He wrote: “Today, I can no longer sing ‘Barbara’ because a woman who wanted to sing ‘Barbara’ with me accused me of rape. I finally want to tell you my truth. I have never, ever abused a woman.
“Hurting a woman would be like kicking my own mother in the stomach.
“A woman came to my house for the first time, with a light step, going up to my room of her own free will. She says today that she was raped there. She came back a second time.
“There has never been any coercion, violence or protest between us. She wanted to sing Barbara’s songs at the Cirque d’Hiver with me. I told him no… She filed a complaint.”

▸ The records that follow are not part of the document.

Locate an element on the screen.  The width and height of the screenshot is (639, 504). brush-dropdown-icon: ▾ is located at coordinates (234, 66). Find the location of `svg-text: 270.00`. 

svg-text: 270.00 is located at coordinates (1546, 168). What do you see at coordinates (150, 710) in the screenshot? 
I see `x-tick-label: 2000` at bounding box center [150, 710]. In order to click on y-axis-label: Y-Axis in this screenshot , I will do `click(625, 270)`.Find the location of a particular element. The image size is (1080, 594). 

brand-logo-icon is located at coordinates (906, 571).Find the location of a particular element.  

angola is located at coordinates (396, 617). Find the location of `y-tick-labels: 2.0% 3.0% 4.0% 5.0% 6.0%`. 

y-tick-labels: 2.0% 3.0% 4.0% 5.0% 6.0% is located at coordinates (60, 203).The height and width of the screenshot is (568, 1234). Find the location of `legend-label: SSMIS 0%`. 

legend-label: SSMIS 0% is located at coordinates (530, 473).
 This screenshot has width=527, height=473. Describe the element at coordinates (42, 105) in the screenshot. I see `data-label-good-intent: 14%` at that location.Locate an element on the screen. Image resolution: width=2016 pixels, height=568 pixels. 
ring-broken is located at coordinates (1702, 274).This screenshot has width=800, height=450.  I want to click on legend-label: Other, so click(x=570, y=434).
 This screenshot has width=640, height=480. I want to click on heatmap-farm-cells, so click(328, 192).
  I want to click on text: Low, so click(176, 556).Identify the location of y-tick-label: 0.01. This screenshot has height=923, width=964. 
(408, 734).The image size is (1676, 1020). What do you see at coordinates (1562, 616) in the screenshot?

The Life of Pi actor also addressed allegations of sexually inappropriate behaviour on set and insisted he was simply “behaving like a child who wanted to have fun”.
He wrote: “I’ve often done that which others wouldn’t dare to do: pushed limits, shaken certitudes, habits on the set between two takes, between two tensions… to get a laugh.
“Not everyone laughed. If, in believing to live the present intensely, I hurt, shocked someone, whoever it was, it was never my intention to hurt, and I beg you to excuse me for behaving like a child who wanted to have fun in a gallery.”
Arnould’s lawyer, Carine Durrieu-Diebolt, said she was “shocked and scandalised” by the letter.
She told radio station France Info: “Mr Depardieu says he is exposing his truth, but it is certainly not Charlotte’s truth and it will certainly not be the one that will be upheld by the courts.”